Он все же попробовал приподняться и увидел, что находится на дощатом помосте, на котором настелено одеяло, а у изголовья лежит его куртка, свернутая валиком. Палатка изнутри, в углу армейская буржуйка, и дрова потрескивают, разгораясь, как в тех зимних лагерях и учениях, когда сами заготавливали дрова дневальные и топили до вечера, пока войско выполняло задание. Даже зеркало, под которым на самодельном столике кружка и крем для бритья, и бритвенный станок, а напротив кусочек головы с лицом, в белом на белом. Чья голова, если никого, кроме него, нет больше. Глаза начали заплывать. Пчелы искусали, подумалось, – а кто же та бабочка с детскими глазами?
Тепло тянулось от печки к нему, приятно трогая обоняние смолистым запахом. Но подошвы ног мерзли, он пошевелил пальцами, натягивая невидимое одеяло на ступни, чтобы прикрыть от холода.

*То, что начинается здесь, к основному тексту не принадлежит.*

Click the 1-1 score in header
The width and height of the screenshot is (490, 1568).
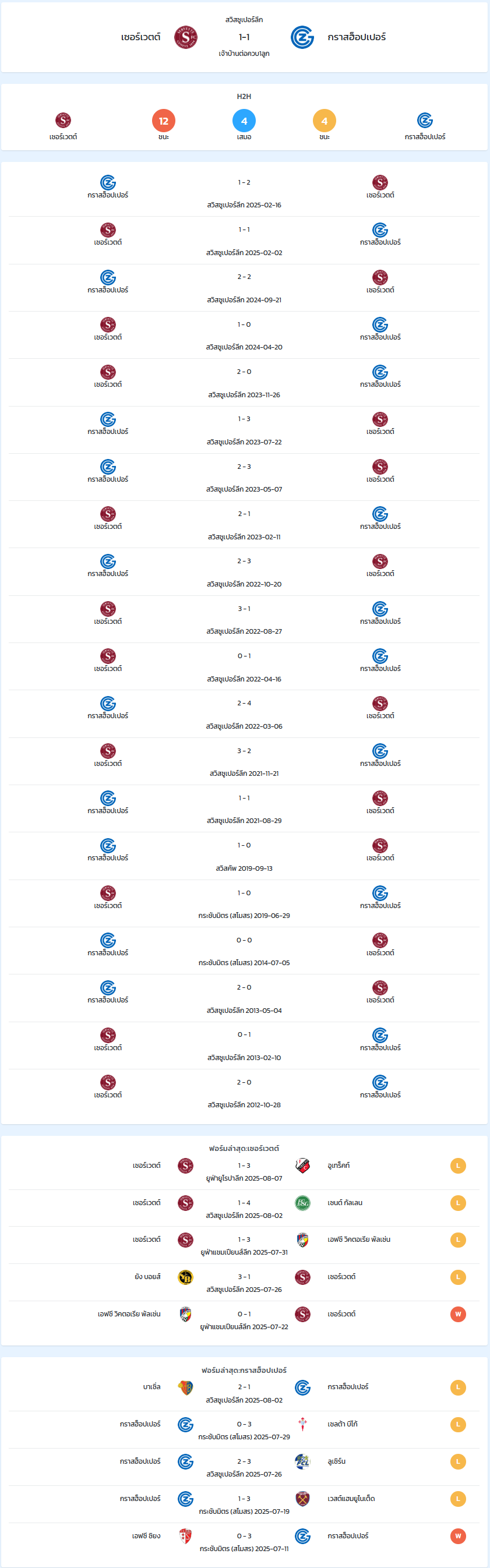tap(244, 37)
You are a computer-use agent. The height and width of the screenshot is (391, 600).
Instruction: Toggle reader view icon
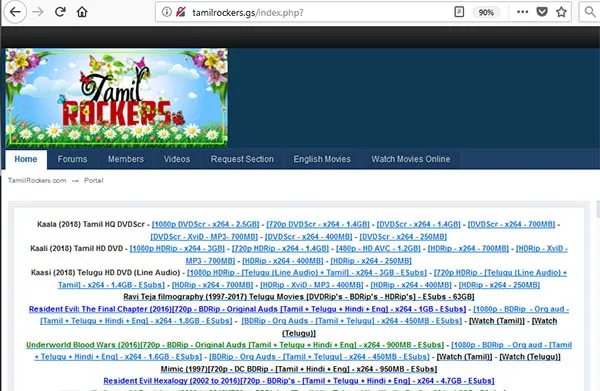[459, 12]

И снова сомкнулись глаза, и поплыло мимо разноцветным узором и галлюцинациями в виде снов. Кто-то кормил его с ложки бульоном, нежирным, но зато с ароматным запахом зелени, наполовину горячим, нежным и мягким, как когда-то в детстве во время респиратурки, а может быть чего-то посложнее, когда взрослые грудились вокруг, советуя друг другу горчичники, скипидар (чистейший, с концентрированным запахом и холодящим душу ощущением после растирки), только разве не банки, потому что их не было в доме…
«Зарядное есть? Мне позвонить надо», – сказала Наташа, потянувшись к сумочке и доставая цветастый плоский. «Саша, у тебя есть такой разъем?»
«Сейчас посмотрю, я не очень разбираюсь в этих тонкостях».
«Толстые уже не в моде», – сказал он тогда, прямо глядя ей в глаза. Холодно глядя.
«В моде любые толстосумчатые».
«Тебе уже хватит», – сказала она так же холодно и покосилась на бутылку.
«У меня еще есть. Я принесу», – сказал Саша рьяно и взмахнул дирижерской палочкой. На её трехпалом оконечнике оказался кусочек нарезанной колбасы с сыром в придачу.
«Не надо».
Ее тоненькие пальцы мелькнули в движении сквозь солнечные лучи в окно. Бисквит, где бисквит – ломая? Прозрачных пальцев белизна. Только не май еще. И вина нет. Для контраста. Дайте даме вина!
«Какой бисквит? У меня нет бисквита», – воскликнул Саша. Она только глянула косо, но тоже в недоумении.
«Тоненький», – сказал снова. Сами напросились, подумал, ожидая подвоха от неё.
«Кажется, бредит. То-то смотрю, нарывается на неприятность. Ладно, мы все свои, а так…». Николай проглотил кусок и сжал кулак.